## DOCUMENT EXTRACT
Monday, December 30, 2013

scrub-chafe

Moments I will cherish from the Peterborough ER (in 2013) -

1. Man with epistaxis (massive nosebleed) requires packing to stop the flow. "Which side did it start on?" "The left." I then proceed to meticulously and painfully pack his right nostril. After some time he clears his throat and asked, "Are you going to do the other one now?" Oops. And yes.

2. Older man brought in by paramedics. Found in bathroom with no pulse, no vital signs. They had done CPR for an hour before he arrived with us. He was, in short, very unofficially dead. I, being team leader, have to run the code. I intubate him and then immediately declare him officially dead. My staff asks me "why tube?" Answer: Um...cos he was there??

3. Stab wound to L chest causing pneumothorax. Inserting chest tube, hearing that beautiful rush of air and hearing the patient say, "Oh...that's better".

Moments I will not cherish from Peterborough the town (in 2013) -

1. Discovering that when they say, "Let your car warm up before you drive it", they mean it. Did you know your brake pedal can freeze in place?

2. Trying to find one of 30 recommended breakfast joints in P'bo's famous "cafe district". They all close between Christmas and New Years. The only open cafe stopped serving breakfast "Oh...just....now." (watching the clock tick over to 11am). They deigned to serve me their leftover oatmeal. Plain. No milk. No sugar. Tepid.

3. Coming home starving from said breakfast debacle and desperately looking for food in the apartment. Other residents have lefts bits and pieces behind. Finding a tin of "fish-bites" - herring fillets in hot sauce. Eating said herring fillets. Spilling the hot sauce on my pants and the floor. Coming home to an apartment that smells entirely of herring.

Roses and thorns, really.

I'm working NYE until 1am. Am planning to scout out a party hat and some snacks for the shift.

Would really like to come home and chug champagne, but fear that that will somehow lead to further herring-related incidents.

Worse. Could eat the pop-tarts. They expired Jan 2013, but how bad could they be?

Wednesday, December 11, 2013

Maturity

What makes a "bad" call shift?

When I was a first year resident, I would lie awake in my narrow bunk, praying that nobody would page me. Any night that I didn't make a decision was a good one.

## EXCERPTED RECORDS

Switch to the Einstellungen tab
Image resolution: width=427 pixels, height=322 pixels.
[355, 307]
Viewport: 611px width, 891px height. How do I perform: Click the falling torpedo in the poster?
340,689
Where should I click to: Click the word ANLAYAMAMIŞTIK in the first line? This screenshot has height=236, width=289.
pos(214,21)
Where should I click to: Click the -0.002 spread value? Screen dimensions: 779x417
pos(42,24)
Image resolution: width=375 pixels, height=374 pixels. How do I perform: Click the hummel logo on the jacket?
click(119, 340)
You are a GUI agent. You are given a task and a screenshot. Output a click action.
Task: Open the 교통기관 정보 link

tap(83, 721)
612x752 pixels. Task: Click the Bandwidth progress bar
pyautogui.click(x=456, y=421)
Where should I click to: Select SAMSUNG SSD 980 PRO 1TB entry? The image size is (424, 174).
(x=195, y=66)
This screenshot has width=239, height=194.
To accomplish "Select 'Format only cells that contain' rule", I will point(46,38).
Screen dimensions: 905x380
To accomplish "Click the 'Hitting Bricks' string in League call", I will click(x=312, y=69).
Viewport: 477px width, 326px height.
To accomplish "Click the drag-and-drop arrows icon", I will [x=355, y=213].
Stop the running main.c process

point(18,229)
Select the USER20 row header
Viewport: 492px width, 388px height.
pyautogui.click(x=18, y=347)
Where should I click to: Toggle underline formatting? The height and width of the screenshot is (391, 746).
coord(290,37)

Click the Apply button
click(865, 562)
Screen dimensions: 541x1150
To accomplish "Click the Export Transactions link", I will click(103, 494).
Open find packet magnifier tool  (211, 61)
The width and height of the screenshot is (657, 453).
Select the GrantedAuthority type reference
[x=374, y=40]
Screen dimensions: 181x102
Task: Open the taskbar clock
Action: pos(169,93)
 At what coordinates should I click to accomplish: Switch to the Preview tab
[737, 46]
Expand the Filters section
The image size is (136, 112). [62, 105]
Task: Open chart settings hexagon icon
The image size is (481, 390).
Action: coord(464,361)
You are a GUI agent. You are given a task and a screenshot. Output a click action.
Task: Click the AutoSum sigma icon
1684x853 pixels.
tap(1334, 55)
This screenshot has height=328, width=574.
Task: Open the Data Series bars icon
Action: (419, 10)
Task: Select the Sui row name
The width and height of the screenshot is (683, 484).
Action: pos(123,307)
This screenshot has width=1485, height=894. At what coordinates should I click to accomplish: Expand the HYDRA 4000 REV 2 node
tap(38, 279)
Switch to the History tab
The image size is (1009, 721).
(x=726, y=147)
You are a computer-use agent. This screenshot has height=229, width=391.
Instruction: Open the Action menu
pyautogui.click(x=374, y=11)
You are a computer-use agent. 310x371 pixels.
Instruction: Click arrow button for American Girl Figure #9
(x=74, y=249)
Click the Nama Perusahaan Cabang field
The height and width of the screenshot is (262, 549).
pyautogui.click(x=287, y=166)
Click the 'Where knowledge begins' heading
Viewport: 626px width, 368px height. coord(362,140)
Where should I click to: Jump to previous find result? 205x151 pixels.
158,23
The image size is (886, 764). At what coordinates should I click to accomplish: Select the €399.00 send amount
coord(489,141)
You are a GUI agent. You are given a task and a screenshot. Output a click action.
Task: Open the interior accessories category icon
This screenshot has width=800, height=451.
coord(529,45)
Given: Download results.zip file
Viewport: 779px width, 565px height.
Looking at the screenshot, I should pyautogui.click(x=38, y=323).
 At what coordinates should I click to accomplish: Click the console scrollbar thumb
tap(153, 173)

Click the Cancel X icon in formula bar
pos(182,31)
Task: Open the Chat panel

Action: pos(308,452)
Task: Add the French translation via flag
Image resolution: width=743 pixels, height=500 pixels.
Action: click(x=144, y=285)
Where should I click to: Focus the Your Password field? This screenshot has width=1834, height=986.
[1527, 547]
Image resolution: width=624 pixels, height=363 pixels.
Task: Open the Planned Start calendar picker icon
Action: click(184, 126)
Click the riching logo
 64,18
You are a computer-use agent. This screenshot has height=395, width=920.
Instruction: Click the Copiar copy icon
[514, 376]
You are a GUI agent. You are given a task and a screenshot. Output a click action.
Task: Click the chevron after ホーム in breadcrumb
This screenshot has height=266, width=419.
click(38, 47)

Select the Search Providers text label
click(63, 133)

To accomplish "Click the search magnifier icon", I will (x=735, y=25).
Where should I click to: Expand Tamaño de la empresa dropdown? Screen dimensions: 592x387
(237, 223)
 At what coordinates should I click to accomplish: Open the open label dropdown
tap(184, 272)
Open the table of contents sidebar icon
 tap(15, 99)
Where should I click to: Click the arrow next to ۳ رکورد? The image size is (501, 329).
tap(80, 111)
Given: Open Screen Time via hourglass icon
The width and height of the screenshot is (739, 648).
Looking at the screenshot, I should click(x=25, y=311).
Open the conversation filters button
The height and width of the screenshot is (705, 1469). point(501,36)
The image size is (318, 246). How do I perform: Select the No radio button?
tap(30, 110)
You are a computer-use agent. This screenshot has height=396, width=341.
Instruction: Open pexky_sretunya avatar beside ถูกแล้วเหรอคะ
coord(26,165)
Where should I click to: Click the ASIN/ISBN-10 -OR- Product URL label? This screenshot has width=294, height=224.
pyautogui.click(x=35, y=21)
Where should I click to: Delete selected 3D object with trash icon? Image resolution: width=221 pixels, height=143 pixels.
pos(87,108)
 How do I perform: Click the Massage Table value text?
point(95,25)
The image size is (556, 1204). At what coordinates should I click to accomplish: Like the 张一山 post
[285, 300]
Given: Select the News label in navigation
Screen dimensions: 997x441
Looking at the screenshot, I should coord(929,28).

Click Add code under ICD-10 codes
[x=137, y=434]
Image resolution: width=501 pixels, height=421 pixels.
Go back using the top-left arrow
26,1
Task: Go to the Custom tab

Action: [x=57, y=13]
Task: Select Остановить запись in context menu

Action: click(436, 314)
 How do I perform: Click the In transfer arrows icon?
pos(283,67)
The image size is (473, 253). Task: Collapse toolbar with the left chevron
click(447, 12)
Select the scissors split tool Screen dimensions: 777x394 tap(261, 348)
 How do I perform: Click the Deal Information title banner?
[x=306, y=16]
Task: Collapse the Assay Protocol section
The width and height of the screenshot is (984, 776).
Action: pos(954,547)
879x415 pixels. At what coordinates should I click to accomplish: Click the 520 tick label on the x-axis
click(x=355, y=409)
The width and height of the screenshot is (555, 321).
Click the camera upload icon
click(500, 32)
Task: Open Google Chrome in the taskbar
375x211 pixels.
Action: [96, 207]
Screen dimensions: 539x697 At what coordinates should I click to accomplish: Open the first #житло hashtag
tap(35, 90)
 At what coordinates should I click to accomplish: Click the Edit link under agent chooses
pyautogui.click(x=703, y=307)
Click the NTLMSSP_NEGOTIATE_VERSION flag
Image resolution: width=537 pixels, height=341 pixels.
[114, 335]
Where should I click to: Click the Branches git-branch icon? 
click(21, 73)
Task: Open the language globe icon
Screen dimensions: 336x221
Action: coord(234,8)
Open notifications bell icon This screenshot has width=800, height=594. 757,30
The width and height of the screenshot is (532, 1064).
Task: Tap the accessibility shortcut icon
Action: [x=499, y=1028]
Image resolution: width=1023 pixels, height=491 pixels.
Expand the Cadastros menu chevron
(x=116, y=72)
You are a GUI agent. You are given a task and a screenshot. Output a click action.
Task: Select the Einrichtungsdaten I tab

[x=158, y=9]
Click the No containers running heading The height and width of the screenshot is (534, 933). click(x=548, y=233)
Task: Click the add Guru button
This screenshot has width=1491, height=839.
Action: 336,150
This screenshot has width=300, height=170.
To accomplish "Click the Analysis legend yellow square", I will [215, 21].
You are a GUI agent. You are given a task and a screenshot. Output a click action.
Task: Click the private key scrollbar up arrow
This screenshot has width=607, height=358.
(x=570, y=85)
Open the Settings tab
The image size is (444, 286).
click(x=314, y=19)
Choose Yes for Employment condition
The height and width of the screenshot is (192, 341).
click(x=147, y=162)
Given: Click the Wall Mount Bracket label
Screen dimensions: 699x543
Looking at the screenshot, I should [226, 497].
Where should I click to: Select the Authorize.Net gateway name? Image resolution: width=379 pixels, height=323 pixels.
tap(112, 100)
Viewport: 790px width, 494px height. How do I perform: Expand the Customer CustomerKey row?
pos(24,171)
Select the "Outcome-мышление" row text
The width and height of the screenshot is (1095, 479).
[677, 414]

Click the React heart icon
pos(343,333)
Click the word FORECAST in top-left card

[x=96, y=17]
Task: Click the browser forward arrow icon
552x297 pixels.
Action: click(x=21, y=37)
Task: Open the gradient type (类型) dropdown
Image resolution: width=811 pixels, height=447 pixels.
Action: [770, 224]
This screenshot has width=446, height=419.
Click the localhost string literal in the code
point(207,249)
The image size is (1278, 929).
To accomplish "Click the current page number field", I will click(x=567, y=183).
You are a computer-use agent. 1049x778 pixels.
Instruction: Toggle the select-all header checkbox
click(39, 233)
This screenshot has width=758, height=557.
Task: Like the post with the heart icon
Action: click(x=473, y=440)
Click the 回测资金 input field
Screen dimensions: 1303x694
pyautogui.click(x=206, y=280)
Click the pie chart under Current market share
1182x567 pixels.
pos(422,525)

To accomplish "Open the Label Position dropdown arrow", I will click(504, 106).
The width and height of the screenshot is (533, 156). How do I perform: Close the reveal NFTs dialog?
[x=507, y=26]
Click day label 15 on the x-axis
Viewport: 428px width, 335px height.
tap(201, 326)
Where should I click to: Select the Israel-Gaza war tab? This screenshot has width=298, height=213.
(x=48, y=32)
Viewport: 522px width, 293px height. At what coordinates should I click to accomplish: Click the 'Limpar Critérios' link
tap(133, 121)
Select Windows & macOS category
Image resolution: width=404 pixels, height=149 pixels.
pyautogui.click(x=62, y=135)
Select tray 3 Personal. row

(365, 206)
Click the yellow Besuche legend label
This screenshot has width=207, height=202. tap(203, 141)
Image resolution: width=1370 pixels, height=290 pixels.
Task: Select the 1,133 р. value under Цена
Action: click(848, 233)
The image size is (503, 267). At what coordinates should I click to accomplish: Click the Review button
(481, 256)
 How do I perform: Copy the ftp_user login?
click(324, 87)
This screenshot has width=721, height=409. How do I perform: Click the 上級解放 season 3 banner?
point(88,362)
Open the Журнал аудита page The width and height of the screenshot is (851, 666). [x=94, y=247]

## YOUR ASSIGNMENT
Answer these questions using the blog post about the Peterborough ER and the town.
(a) According to the patient with the nosebleed, which side did it start on?
(b) At what time did the only open cafe stop serving breakfast?
(c) Until what time is the writer working on NYE?
The rows have no connection to the blog post.

## SOLVED EXERCISE
(a) The left side.
(b) 11am.
(c) 1am.